Gordo deu-lhe um tapa no ombro que ecoou.

- Você bem que merece a sua refeição!

Pegou dois pratos e encheu de gratinado. Eles comeram em um canto da mesa.

- Estou orgulhoso de você, Mârk - disse o cozinheiro. - Você não é apenas um hábil lançador de facas: você trabalha bem e rápido! Bom, aqui está a programação dos próximos dias: nós acordamos na madrugada para preparar o café da manhã. Na seqüência, atacamos o almoço. Ao meio dia, você trabalha. À tarde, fica livre! De noite você retorna. Quanto à louça, não se preocupe: minha cozinha pode parecer pobre, mas é equipada de máquinas que funcionam muito bem! Alguma pergunta?

- Para o café da manhã, eu queria saber... se temos Nutella a bordo?

O chefe da cozinha quase morreu de rir. O gosto incontrolável dos jovens do império por essa paleopasta doce sempre o impressionava.

- Claro! Com três estagiários no Destruidor de Ossos, você acha que eu esqueceria?

Mârk sorriu. A estada se anunciava boa. Estava bem impressionado com seu chefe. Além do mais, ele adorou a idéia de ter as tardes livres!

- Vamos - continuou Gordo -, é o bastante por hoje. Eu tomo conta do resto. Você ganhou o direito de descansar.

Explicou ao jovem como chegar à sua cabine. Mârk agradeceu, pegou seu casaco e sua mala, e se foi.

Ele vagou longamente pela nave e acabou se perdendo no labirinto de pequenos corredores.

Sua errância o conduziu ao centro da nave onde encontrou uma parede blindada que o impedia de continuar. Mârk suspirou.

- Bom - disse -, ao menos eu agora sei que não deveria pegar esse corredor!

Ele deu meia-volta e foi surpreendido por um homem.

- Pois bem! O que você está fazendo aqui? - perguntou uma voz em tom de surpresa.

Era Brâg Svipdag.

- Ah, é o senhor! Que susto! Eu estava procurando a minha cabine! O senhor me explicou, mas eu me perdi!

O cozinheiro elevou a voz.

- Você não prestou atenção, Mârk! Você nem está perto do caminho certo!

- Eu acabei de perceber, senhor!

Brâg lhe mostrou gentilmente o caminho e ainda o acompanhou em uma parte do trajeto. Depois Mârk continuou seguindo cautelosamente as indicações de Gordo e, enfim, chegou até sua cabine.

Logo que abriu a porta, ele viu um garoto de sua idade, alto e louro de olhos marrons, já ocupando o quarto. Ele levou um momento para reconhecer o esnobe da sala de espera do astroporto. Era obrigado a reconhecer que, sem sua fantasia, ele tinha um aspecto menos grotesco!

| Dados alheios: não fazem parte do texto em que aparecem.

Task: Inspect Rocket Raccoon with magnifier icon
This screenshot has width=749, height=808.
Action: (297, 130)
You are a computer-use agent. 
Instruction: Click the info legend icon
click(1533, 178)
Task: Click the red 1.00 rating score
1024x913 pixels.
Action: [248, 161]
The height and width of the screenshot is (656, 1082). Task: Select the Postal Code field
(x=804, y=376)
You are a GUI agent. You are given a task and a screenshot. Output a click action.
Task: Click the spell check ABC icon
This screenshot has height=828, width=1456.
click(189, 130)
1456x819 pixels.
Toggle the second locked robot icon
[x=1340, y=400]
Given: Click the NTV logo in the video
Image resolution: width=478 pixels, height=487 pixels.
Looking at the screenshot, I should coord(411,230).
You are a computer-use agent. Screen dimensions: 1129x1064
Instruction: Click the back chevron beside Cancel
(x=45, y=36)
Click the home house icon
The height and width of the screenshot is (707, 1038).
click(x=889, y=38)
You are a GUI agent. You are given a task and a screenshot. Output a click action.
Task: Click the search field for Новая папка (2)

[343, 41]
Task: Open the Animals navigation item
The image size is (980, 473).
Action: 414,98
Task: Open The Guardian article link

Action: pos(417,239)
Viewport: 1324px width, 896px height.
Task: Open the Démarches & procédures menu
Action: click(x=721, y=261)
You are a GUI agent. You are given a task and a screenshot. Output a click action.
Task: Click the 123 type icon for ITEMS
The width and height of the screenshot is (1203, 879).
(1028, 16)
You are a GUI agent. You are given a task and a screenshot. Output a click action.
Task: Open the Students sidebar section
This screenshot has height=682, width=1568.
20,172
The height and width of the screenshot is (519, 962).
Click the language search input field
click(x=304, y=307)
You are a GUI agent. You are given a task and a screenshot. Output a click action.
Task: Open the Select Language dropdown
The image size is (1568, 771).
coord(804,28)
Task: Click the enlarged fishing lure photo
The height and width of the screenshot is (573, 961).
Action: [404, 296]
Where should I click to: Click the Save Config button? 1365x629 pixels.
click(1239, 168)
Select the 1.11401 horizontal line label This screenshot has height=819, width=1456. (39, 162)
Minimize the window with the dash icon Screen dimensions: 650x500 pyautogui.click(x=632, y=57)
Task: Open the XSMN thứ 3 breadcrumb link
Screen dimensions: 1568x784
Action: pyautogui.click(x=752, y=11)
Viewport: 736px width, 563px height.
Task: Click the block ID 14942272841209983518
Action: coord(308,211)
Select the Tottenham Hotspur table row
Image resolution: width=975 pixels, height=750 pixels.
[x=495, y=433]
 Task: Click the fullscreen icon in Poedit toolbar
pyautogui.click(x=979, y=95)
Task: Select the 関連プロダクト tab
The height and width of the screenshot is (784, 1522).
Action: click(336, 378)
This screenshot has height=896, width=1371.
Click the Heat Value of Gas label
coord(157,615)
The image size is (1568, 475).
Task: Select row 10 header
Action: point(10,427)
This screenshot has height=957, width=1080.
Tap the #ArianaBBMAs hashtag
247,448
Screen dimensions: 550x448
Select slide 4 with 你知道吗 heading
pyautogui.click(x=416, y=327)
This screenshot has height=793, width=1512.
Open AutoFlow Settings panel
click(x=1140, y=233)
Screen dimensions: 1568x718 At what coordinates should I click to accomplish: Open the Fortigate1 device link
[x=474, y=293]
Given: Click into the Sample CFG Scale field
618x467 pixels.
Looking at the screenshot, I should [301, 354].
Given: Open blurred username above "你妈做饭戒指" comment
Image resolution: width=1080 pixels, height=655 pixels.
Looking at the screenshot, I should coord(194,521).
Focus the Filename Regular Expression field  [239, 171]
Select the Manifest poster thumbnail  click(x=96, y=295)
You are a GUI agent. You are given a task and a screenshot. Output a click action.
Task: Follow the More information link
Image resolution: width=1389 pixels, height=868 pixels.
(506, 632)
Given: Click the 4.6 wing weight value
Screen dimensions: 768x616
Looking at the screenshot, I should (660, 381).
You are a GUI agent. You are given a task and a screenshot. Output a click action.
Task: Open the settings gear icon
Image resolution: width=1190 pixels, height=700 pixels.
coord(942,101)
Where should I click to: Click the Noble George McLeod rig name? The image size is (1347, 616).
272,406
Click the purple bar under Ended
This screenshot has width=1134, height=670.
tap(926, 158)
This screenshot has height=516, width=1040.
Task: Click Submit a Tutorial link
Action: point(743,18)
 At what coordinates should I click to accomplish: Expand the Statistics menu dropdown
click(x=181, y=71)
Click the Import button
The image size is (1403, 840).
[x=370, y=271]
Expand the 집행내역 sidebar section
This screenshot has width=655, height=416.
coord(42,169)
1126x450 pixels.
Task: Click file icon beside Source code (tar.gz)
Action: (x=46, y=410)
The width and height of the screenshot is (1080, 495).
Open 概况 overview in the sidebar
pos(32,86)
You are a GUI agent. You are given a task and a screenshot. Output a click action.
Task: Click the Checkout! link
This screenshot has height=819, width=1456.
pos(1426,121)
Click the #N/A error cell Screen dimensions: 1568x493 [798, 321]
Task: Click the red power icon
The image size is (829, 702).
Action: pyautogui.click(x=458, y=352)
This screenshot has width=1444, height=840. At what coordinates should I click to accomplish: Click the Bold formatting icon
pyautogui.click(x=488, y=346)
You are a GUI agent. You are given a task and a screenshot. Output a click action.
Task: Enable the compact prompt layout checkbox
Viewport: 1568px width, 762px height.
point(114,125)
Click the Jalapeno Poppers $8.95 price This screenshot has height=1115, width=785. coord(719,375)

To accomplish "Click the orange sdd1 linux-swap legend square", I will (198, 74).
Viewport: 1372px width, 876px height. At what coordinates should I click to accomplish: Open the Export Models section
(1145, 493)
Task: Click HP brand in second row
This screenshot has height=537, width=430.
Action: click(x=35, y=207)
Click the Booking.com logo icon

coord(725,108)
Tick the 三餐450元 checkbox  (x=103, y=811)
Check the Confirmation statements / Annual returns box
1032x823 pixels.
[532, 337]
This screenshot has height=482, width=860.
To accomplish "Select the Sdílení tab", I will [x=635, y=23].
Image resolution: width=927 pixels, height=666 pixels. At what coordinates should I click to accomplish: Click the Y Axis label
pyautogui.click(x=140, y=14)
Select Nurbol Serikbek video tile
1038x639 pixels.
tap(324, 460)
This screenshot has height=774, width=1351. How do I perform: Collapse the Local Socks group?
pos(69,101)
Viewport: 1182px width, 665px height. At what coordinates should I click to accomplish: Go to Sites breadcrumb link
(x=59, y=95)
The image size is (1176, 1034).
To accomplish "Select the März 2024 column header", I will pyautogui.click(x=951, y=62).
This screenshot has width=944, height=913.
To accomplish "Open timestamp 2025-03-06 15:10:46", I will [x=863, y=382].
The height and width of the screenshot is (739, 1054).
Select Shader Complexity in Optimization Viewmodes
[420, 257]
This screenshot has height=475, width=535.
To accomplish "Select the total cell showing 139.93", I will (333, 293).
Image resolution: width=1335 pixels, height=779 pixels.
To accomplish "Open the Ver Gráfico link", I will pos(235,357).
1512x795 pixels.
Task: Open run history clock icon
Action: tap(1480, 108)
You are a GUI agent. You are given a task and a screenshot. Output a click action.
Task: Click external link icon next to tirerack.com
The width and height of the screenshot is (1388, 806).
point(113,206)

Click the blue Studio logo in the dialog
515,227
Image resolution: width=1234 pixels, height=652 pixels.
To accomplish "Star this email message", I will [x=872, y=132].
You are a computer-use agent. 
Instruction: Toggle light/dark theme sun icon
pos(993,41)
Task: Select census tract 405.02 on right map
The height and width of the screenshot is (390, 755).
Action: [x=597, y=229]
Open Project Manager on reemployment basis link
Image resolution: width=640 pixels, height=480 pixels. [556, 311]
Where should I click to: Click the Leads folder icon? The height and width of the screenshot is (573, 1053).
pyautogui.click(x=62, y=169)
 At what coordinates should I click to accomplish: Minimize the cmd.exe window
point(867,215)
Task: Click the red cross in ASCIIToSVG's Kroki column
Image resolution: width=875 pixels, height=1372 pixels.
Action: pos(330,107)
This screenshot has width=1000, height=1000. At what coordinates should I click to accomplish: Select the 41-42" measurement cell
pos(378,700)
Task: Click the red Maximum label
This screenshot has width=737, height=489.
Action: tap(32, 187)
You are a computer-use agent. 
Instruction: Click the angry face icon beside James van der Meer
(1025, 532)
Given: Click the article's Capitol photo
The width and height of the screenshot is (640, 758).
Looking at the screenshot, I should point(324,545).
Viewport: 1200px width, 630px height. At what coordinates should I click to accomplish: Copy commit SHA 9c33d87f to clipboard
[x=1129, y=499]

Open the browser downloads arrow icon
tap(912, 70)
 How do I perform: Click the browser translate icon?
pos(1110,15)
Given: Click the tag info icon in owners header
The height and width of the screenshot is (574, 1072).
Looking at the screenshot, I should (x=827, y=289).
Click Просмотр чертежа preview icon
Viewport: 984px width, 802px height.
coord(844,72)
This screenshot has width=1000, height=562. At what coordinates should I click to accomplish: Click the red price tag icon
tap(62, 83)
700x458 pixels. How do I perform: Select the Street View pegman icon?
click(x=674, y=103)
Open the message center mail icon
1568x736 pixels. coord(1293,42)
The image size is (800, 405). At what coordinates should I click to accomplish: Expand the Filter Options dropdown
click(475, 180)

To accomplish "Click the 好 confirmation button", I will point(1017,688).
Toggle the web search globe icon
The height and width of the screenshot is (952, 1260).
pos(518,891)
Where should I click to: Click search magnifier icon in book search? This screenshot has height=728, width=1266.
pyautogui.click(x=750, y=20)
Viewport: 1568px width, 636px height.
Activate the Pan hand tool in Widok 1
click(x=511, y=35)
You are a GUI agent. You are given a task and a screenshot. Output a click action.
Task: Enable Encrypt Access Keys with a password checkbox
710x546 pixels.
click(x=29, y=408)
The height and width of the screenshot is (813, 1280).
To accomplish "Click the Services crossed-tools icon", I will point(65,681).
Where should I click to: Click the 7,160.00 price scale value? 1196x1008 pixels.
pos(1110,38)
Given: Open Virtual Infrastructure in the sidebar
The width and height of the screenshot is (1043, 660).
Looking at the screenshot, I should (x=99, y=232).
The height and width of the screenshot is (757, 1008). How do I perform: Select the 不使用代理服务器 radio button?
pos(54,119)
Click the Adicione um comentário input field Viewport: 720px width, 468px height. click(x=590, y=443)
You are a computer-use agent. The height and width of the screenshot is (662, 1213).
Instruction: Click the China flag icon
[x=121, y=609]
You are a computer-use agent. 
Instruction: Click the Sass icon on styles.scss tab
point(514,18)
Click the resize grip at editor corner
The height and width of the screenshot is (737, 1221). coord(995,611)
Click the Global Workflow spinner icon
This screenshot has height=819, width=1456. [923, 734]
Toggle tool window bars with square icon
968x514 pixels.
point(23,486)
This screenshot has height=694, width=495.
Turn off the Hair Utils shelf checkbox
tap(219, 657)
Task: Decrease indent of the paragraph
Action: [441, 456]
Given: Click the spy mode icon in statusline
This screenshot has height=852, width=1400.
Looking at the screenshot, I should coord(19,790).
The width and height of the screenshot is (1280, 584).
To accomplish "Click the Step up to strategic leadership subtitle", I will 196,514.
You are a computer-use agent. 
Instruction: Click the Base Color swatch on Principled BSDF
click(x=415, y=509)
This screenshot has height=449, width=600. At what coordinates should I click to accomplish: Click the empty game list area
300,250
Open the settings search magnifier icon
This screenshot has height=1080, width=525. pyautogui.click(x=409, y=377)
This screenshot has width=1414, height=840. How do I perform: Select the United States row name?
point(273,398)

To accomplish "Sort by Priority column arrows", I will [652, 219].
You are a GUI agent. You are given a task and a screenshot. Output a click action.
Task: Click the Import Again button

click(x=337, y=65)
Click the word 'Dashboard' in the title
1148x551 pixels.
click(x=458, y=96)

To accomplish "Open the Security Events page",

Dessa vez, Mârk o ignorou magnificamente.

- Eu me chamo Xâvier - disse o louro, sem graça, estendendo a mão.

Mârk levantou a sobrancelha.

- É mesmo? - respondeu olhando com certa desconfiança a mão estendida.

Xâvier a retirou. Sem saber o que fazer, cocou a cabeça.

- Eu me instalei embaixo, na cama da esquerda - tentou ele mais uma vez.

- A da direita pra mim está ótimo - disse Mârk pousando sua mala ao lado.

- O banheiro é pequeno, e só tem água fria, mas é limpo.

Mârk nada respondeu. Um silêncio se instalou entre eles.

- Foi bom o seu primeiro dia? - tentou Xâvier.

- Não foi mal - respondeu após hesitar. - Eu vou trabalhar na cozinha.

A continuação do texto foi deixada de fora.